[Stored dataset items]
---*---
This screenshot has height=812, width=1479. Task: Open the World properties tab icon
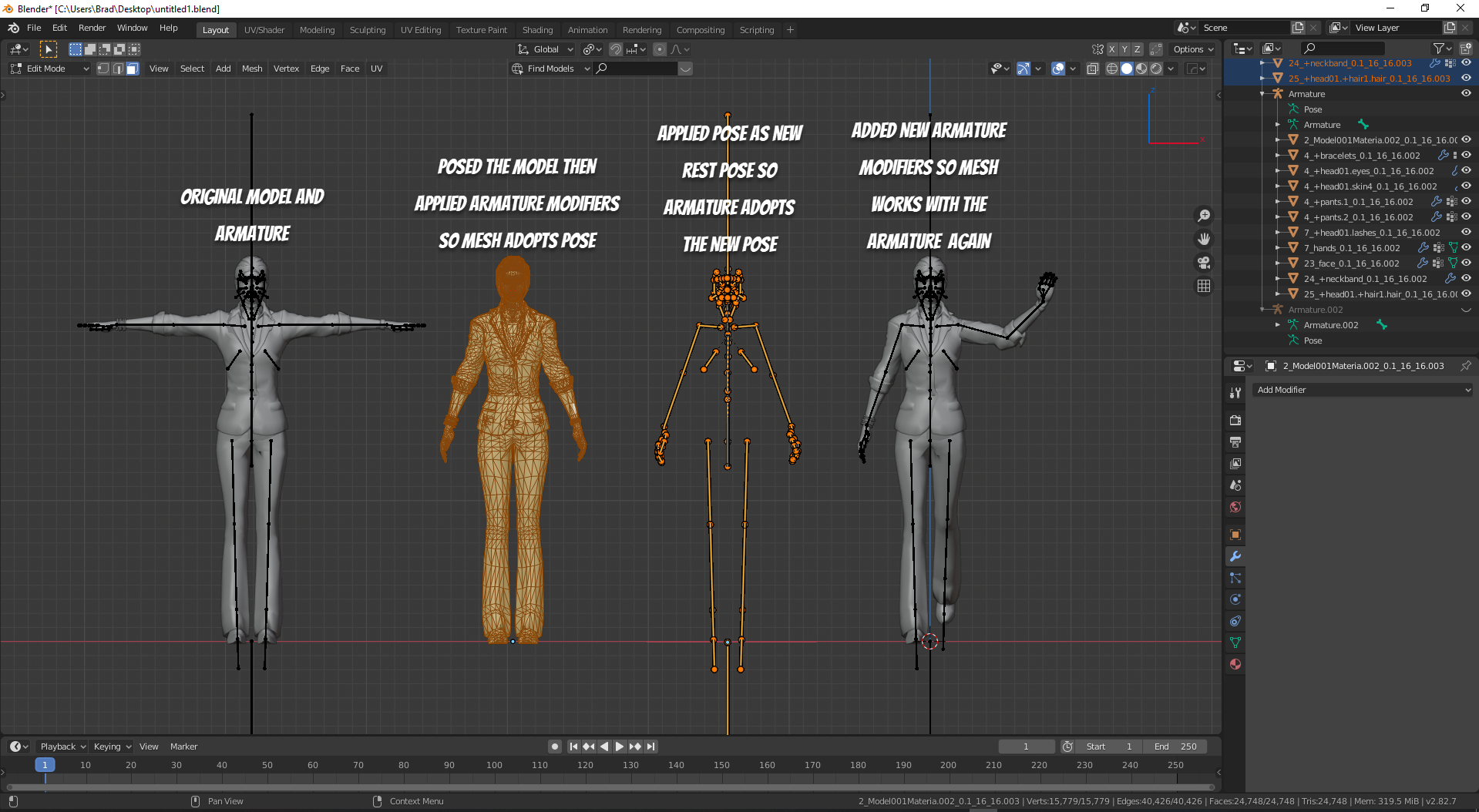click(1235, 507)
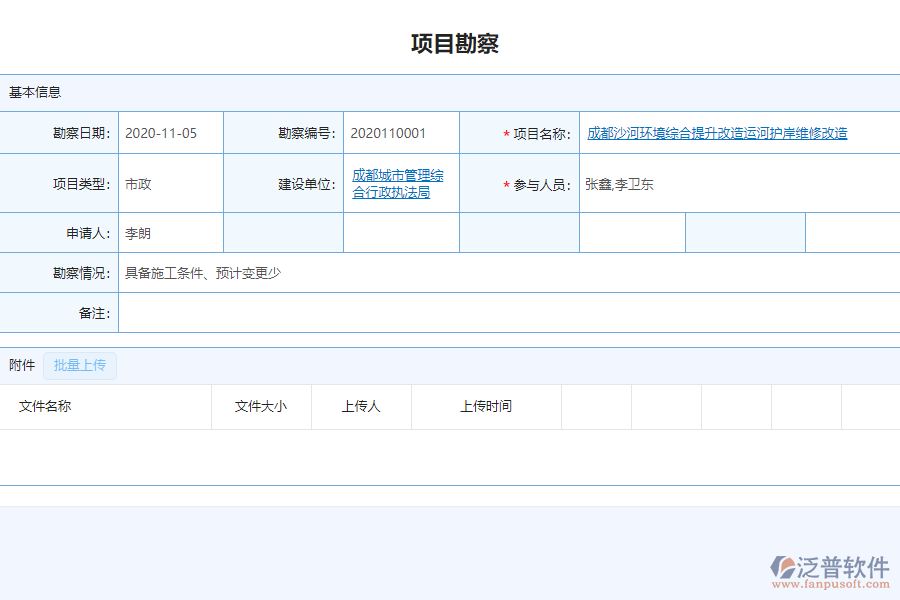
Task: Open project link 成都沙河环境综合提升改造运河护岸维修改造
Action: pos(716,131)
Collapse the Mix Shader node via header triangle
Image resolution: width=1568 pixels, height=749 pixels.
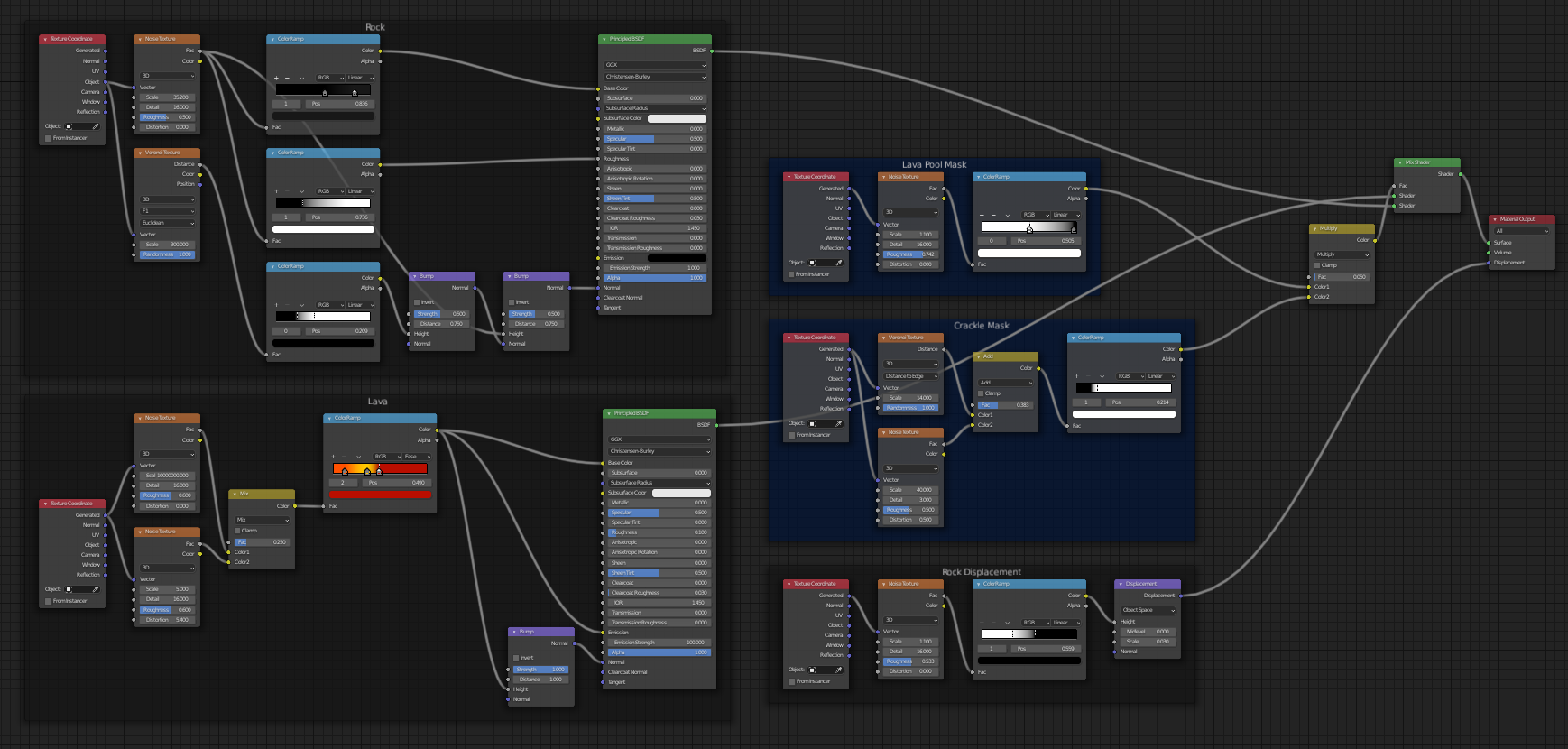coord(1400,162)
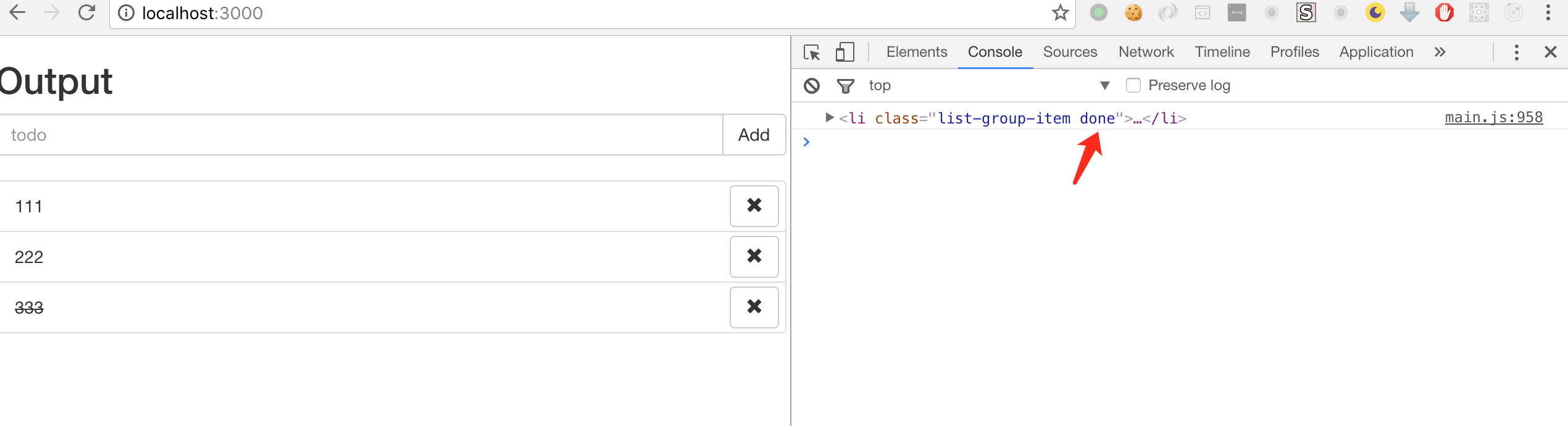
---*---
What you will do :: Drop the images and transcribe the entries above exactly.

Your response ::
This screenshot has height=812, width=1479. Task: Open the World properties tab icon
click(1235, 507)
Task: Open project link 成都沙河环境综合提升改造运河护岸维修改造
Action: pos(716,131)
Collapse the Mix Shader node via header triangle
Image resolution: width=1568 pixels, height=749 pixels.
coord(1400,162)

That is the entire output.